When you watch as many movies as I do, sometimes you come across something that just blows your mind. When this happens, it’s best to write it down and pray you never see it again.
What the F*** Was I Watching? : Savages
What the F*** Did I Just See? : The worst cop out since Cop Out
Adapting a novel is sort of a double-edged sword to filmmakers. On the one hand, if it’s a beloved novel, you already have a built-in audience ready to hand over their hard-earned money to watch it. Sometimes though, these fan bases can be rabid if they can sense that the source material is not being treated properly. Most filmmakers attempt to balance their own artistic sensibilities while staying as true to the source material as possible. And then, Oliver Stone makes Savages.
Through a recommendation I read online, I picked up Don Winslow’s Savages and found it an enjoyable, quick read.
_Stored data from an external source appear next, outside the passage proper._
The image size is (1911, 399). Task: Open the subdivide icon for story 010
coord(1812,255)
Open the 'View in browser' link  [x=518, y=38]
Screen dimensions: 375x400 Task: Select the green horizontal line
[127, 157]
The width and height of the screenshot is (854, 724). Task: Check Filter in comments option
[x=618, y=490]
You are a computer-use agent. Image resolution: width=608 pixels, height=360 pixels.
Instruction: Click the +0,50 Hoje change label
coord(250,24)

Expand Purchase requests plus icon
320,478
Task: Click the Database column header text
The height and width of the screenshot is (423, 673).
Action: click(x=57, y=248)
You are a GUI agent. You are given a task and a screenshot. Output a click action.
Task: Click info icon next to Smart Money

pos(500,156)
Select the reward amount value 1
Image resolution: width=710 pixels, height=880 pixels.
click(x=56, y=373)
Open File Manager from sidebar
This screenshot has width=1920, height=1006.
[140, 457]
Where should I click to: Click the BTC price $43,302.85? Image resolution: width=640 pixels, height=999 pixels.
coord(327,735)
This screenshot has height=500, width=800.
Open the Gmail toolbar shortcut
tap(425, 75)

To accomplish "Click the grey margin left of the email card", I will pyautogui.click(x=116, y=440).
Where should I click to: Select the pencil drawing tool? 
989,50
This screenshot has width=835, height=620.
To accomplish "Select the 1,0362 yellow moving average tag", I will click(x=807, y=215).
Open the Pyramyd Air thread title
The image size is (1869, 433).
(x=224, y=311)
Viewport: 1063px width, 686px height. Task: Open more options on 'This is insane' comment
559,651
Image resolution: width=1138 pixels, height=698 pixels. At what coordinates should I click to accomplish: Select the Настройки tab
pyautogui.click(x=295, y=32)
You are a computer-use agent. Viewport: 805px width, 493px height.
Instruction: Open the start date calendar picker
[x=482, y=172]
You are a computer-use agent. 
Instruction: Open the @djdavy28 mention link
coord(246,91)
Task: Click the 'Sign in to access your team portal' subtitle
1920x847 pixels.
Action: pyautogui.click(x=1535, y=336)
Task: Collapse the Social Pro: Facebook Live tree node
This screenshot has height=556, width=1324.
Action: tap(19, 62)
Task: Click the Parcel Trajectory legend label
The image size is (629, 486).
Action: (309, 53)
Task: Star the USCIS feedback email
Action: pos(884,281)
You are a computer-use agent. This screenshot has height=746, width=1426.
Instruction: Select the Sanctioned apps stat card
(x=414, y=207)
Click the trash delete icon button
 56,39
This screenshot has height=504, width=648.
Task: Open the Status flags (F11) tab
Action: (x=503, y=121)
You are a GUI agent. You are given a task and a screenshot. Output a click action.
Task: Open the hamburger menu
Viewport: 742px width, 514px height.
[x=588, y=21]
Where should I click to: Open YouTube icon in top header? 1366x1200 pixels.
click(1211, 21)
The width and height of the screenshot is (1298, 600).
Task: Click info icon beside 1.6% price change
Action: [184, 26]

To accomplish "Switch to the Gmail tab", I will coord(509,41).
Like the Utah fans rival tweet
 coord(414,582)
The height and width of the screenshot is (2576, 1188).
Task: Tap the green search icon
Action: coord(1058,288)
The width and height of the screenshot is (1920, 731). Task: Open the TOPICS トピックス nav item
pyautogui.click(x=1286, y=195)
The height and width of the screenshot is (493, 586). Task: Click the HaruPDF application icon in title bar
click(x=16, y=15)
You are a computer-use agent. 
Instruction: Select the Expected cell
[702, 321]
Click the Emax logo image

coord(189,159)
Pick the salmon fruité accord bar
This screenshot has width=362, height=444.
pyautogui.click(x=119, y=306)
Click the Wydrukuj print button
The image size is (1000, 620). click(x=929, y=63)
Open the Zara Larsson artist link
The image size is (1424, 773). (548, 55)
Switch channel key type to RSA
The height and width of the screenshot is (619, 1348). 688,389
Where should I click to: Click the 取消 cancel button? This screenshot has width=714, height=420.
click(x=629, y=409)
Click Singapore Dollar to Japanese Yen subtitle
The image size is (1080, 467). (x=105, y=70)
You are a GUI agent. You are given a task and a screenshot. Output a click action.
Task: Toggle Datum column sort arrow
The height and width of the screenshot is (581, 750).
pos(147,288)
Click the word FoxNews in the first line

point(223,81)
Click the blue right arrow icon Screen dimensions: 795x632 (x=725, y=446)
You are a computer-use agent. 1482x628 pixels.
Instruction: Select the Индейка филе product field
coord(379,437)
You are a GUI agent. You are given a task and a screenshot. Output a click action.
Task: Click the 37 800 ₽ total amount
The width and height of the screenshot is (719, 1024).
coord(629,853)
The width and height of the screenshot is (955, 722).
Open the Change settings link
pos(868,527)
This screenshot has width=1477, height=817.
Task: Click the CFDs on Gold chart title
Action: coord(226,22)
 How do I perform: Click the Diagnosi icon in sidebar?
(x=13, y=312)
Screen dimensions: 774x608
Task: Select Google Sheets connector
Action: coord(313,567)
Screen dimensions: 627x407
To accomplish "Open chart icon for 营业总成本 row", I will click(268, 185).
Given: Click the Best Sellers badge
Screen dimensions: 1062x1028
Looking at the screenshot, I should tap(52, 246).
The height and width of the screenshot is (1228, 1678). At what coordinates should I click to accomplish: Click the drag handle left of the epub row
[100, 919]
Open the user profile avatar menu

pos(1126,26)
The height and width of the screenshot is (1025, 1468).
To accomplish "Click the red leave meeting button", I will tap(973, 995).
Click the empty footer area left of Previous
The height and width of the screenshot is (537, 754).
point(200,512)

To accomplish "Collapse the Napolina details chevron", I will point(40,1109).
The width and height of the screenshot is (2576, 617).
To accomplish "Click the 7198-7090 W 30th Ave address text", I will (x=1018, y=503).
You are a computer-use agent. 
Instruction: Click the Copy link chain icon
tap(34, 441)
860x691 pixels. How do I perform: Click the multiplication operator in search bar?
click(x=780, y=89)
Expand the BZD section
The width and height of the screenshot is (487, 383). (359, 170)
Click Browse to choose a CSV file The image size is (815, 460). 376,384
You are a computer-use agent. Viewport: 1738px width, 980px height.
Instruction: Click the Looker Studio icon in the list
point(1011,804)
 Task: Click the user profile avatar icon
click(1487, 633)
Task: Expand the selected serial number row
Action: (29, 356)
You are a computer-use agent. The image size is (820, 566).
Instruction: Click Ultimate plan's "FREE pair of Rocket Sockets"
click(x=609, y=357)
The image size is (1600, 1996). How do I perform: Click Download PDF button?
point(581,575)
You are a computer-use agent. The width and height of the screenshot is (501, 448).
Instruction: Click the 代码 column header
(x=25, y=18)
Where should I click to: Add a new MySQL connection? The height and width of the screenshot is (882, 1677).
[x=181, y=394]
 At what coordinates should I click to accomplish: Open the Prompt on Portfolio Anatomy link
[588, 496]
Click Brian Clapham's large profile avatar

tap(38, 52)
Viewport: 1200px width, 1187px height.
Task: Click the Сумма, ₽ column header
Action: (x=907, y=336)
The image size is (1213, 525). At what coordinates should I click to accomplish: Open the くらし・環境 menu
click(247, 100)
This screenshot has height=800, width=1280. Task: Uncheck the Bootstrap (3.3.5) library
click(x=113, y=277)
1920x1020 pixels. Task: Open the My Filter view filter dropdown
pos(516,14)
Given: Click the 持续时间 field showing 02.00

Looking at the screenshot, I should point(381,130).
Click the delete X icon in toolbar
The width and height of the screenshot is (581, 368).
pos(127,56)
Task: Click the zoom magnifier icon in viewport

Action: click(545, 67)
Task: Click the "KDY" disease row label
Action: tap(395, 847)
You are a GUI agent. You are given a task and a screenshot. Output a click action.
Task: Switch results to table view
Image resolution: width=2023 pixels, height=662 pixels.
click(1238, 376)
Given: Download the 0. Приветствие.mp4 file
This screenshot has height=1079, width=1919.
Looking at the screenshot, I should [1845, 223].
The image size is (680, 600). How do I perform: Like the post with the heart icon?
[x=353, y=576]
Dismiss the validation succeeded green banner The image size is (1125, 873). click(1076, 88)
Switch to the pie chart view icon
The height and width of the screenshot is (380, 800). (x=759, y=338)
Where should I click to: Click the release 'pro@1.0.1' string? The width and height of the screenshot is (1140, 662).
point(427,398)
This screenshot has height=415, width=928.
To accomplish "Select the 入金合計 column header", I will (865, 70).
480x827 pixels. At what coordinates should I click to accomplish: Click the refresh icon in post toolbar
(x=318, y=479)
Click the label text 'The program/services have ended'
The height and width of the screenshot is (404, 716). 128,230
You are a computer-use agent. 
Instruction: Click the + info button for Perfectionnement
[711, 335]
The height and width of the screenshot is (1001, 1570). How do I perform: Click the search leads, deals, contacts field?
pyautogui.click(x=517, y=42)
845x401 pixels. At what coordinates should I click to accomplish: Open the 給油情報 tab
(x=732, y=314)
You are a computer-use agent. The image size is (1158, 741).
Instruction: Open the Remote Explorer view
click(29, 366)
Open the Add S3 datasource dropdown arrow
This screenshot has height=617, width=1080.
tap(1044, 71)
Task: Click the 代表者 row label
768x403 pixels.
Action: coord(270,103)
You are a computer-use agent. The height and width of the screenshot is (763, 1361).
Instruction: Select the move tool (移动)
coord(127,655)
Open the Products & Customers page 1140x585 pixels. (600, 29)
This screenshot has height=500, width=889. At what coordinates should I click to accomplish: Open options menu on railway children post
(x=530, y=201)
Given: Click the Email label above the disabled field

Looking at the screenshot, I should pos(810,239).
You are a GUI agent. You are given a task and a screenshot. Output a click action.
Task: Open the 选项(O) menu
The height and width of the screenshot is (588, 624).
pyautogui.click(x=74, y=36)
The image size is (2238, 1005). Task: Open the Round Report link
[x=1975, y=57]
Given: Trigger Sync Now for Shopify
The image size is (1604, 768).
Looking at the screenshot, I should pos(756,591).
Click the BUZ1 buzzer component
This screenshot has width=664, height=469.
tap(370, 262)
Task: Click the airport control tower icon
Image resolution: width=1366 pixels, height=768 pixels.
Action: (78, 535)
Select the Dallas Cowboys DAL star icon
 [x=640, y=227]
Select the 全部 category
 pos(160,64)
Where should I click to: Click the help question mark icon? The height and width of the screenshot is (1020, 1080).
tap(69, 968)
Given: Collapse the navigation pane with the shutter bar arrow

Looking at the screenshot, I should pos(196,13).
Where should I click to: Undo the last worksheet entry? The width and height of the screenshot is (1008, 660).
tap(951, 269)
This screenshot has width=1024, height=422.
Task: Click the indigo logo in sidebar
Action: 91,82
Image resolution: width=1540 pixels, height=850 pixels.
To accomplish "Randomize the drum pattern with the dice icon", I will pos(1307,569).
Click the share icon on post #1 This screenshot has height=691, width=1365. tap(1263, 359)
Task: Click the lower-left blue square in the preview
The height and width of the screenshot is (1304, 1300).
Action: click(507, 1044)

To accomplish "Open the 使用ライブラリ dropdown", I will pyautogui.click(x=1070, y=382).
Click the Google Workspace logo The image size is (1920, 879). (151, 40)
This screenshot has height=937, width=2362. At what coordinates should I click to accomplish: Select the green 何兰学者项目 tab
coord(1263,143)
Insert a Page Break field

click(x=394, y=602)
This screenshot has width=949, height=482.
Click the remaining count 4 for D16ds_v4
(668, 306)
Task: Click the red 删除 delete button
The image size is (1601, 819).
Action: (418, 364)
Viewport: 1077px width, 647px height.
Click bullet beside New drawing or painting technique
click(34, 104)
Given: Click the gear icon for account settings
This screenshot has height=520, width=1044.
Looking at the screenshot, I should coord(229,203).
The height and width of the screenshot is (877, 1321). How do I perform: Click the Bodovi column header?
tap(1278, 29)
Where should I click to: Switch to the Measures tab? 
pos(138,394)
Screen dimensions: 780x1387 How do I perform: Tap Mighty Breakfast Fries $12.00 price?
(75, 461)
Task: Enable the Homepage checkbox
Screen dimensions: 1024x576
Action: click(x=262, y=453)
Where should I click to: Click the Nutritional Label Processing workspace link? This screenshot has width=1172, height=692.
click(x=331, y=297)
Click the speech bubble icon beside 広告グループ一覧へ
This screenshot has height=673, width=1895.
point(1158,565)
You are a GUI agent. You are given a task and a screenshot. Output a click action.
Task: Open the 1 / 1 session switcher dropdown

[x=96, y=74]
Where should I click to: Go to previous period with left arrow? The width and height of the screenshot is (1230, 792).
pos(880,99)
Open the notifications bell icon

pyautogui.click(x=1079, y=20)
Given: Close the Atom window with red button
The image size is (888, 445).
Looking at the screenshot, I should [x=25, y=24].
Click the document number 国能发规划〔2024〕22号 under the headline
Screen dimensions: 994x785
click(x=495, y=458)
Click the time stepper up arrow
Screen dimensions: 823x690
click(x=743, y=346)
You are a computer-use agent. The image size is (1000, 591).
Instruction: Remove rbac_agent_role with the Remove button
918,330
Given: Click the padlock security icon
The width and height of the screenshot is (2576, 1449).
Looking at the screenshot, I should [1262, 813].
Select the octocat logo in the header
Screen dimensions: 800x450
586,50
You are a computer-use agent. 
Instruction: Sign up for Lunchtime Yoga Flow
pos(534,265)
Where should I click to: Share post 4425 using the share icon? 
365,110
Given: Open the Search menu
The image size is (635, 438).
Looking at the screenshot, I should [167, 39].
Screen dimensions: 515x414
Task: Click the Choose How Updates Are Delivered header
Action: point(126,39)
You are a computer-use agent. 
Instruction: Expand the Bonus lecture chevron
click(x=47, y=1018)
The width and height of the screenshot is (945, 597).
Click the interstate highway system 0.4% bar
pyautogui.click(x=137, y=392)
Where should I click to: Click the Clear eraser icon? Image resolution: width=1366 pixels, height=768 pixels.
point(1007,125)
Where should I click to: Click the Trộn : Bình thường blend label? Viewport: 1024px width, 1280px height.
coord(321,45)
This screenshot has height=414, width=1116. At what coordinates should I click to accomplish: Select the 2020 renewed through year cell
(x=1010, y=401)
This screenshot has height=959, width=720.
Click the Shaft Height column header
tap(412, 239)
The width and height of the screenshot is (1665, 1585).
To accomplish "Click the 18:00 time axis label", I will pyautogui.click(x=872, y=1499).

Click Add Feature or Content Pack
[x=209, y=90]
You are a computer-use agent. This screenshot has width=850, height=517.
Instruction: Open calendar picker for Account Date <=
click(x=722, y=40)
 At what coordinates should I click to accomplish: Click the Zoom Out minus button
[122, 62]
It was pulpy, cinematic, and it had a style all its own. The fact is, the book could have been lifted almost word for word and placed into a movie with very little effort. It reads like it was written with the film version already in mind. For the most part, it translates; this isn’t a review of the film, so I won’t go into the details of how bland Blake Lively is in the film and how her voice over nearly kills the whole movie. The film does get things right, especially in the rest of the casting, but what it doesn’t get right is the ending.
It’s one thing to change an ending. I get it: Hollywood loves a happy ending, so it’s no surprise to me that Oliver Stone would give us what people assume the movie-going public wants. No, the bigger cop out is that he gives us the original ending and then takes it away from us.
So here’s how the ending plays out (Spoilers, obviously): In the first ending, everyone dies. Sticking true to the “Us against the world” theme from the novel, Ben gets fatally wounded during the final shootout, and Chon and O decide to take their own lives rather than go on without Ben. It fits in with the novel’s focus on the relationship of the three protagonists. It’s a testament to a foreign idea of love that can somehow be polyamorous, yet completely equal. Poetically, it ends on their terms, like Romeo and Juliet… and another Romeo.
The movie and novel pits three people that are in over their heads in a battle between a very violent cartel and in order to succeed, or at least contend, Chon and Ben must resort to stooping to the savagery that the other team chooses to play with and it ultimately leads to their own downfall. With specific mention of Ben, he has a pacifist nature and he breaks his morale code of conduct; after the events of the film and novel unfold, there’s no way he can possibly go back to it.
If we are to look at the three protagonists as Freud would, Ben, Chon, and O all play out the roles of the id, ego, and super-ego. Chon is the id: he is primal from the start, from the way he has sex with O to the way he has been trained to fight. Ben is the super-ego, constantly at odds with the id over the morality of it all, while O, or rather the desire to get O back unharmed, is the mediating, organizing ego that keeps the two parts in balance. Without Ben, the system breaks down; the id takes over, unable to come back from the savage world. In a way, this tri-dependent relationship only worked as three, as each character merely existed as one-third of a whole, making the death of one of them the true death of all of them.
That wasn’t enough for the filmmakers, though. Instead, they give you this ending, take it away, and give you another one. In typical Hollywood fashion, the villain gets caught and the good guys ride off into the sunset. As I said, if this was the one way they chose to end the film, then fine. I’ll look past the fact that it kind of unwound several thematic elements from the source material in order to satisfy the happy ending trope. However, showing us the true ending and letting it play out as if it were real, then taking it all back is like a filmmaker having his cake and eating it, too.
Spoilers to any Twilight fans out there, but this is exactly the same crap that they pulled on fans in Breaking Dawn: Part 2. That movie leads you to believe that it all leads up to one final showdown and the film delivers: there’s a big fight and there are decapitations of hilarious frequency, but then, just as one of these FINALLY has some sort of interesting aspect, they take it away. It never happened. It was simply a vision. The filmmakers just wasted ten minutes of your time. It could be worse, though. They could’ve wasted an entire season of television.